══ RECORDS FOR THE EXERCISE
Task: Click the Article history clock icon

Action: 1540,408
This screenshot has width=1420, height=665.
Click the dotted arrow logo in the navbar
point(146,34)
════
• PROBLEM
Output the rows above as a Markdown table with columns No. and Line, one line per table entry, numbered sequentially and skipping blank lines.

• TASK RESULT
| No. | Line |
|---|---|
| 1 | Task: Click the Article history clock icon |
| 2 | Action: 1540,408 |
| 3 | This screenshot has width=1420, height=665. |
| 4 | Click the dotted arrow logo in the navbar |
| 5 | point(146,34) |